MEMPHIS, Tennessee —
Every day, thousands of healthcare workers in the Mid-South are putting their lives on the line, treating those patients diagnosed with coronavirus.
A total of 31 patients who have coronavirus have been admitted to Baptist Memorial Hospital-Memphis since the start of this pandemic. Heidi Higginbotham works in the cardiovascular intensive care unit there and has treated patients with the virus.
“I would be lying if I said that I didn’t get nervous and I think that’s true of all of us because this is such a threat that we are unfamiliar with,” Higginbotham said.
She writes a Bible scripture on her arm before every shift at Baptist Memorial Hospital-Memphis to remind her, this mission is bigger than herself.
“I want to be well equipped by God to do my job and do it well, because there’s a lot of the unknown out there,” Higginbotham explained.
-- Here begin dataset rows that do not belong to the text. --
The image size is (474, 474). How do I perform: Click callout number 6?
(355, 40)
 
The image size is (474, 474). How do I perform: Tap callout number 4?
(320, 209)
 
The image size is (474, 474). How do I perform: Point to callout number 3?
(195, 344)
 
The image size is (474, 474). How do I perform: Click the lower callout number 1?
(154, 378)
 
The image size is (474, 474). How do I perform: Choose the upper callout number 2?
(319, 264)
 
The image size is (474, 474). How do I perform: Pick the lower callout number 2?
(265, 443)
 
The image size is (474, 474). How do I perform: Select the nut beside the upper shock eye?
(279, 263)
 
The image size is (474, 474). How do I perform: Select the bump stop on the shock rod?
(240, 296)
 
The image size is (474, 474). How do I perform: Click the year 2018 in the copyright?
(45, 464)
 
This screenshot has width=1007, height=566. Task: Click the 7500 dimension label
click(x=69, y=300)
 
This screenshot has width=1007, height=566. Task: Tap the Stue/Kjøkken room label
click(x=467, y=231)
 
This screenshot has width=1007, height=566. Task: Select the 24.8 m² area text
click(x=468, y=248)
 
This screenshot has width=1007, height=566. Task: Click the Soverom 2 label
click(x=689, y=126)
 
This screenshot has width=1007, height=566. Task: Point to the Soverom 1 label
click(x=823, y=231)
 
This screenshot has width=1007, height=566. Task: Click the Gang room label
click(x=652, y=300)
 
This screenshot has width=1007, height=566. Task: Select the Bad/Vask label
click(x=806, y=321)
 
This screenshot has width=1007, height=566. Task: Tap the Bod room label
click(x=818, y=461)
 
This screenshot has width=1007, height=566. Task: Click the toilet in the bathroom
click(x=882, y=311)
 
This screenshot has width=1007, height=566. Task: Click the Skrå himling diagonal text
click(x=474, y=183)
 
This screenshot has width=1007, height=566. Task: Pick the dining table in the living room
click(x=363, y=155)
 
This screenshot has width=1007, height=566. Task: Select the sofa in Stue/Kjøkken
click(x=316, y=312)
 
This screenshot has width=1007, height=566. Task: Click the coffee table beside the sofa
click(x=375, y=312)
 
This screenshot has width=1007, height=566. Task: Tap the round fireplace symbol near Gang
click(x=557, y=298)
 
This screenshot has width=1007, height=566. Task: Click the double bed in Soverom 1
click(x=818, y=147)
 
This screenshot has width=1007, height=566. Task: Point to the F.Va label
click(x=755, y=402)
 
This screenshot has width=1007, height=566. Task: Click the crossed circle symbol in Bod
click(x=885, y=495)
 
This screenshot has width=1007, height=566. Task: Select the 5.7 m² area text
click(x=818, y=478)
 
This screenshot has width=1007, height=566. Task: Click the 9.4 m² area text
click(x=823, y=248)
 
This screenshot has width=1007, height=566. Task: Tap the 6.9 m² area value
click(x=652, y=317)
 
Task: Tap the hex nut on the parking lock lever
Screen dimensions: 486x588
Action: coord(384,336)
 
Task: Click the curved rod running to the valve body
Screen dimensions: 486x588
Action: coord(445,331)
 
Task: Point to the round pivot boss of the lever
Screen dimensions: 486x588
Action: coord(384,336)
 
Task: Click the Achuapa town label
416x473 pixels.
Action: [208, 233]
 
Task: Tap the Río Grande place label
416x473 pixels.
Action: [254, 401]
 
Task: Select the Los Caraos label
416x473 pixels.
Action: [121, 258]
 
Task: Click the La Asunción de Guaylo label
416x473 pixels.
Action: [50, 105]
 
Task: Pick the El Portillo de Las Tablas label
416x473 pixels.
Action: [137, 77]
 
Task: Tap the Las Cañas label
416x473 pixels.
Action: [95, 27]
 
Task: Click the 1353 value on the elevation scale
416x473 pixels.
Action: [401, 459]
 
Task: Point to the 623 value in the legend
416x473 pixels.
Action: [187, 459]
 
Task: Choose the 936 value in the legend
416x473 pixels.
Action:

For the past month, she has been working additional hours in the cardiovascular ICU.
“We have seen people go from relatively healthy to decompensating as we call it, dying, we have seen people not have good outcomes,” Higginbotham said.
Her unit was outfitted to take care of some high risk COVID-19 patients. Many of the rooms in her unit were transformed to negative pressure rooms.
“When you open the door, you don’t get that big burst of air out towards you. It kind of pulls the air back in which prevents the spread of airborne illnesses,” Higginbotham explained.
And it also allows doctors to perform surgeries in those rooms. Higginbotham says it has been a trying time, but it has brought her unit closer.
“It’s been amazing to see all of my coworkers come together to become even better clinicians,” she said. “We are going to carry a lot of these lessons into our practice after the curve has flattened so to speak.”
A spokesperson for Baptist Memorial Hospital says the mandatory overtime for nurses ended two weeks ago.